• EXERCISE DIRECTIONS: Copy, word for word, the lines of the entries below between the one with "Open the Developer Website Loom Games link" and the one with "Open the Displacement", inclusive, and leave out everything else.

• EXERCISE INPUTS:
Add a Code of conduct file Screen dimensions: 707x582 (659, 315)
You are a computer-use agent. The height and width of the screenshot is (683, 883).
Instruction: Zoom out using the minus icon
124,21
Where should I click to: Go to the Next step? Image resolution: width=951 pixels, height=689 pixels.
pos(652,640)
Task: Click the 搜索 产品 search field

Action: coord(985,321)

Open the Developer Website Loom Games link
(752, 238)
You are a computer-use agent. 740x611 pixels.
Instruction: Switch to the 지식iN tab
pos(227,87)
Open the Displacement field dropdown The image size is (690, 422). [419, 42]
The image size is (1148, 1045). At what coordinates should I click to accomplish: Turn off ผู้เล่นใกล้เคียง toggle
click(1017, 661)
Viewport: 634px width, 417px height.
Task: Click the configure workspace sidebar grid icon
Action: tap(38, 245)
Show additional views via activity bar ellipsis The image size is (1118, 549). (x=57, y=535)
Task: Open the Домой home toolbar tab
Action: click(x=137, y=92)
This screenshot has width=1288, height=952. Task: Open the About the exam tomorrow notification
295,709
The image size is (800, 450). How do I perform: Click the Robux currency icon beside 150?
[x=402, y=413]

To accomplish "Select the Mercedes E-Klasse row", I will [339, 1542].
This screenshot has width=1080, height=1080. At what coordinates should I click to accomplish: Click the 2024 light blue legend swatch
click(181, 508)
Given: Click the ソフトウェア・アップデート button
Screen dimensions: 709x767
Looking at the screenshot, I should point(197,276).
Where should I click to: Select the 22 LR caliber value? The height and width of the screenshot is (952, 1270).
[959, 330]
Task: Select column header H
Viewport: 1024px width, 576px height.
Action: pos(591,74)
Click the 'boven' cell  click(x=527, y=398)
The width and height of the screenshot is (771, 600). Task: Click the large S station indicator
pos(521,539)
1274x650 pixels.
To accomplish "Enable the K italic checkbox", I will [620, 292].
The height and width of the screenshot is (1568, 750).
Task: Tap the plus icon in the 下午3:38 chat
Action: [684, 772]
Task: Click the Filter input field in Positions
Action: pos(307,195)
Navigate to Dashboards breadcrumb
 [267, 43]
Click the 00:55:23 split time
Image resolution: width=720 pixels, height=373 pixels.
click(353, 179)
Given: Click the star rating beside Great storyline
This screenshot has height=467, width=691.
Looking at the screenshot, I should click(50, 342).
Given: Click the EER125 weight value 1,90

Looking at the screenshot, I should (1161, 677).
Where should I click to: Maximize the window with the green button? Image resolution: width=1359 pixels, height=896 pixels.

• EXERCISE SOLUTION:
Open the Developer Website Loom Games link
(752, 238)
You are a computer-use agent. 740x611 pixels.
Instruction: Switch to the 지식iN tab
pos(227,87)
Open the Displacement field dropdown The image size is (690, 422). [419, 42]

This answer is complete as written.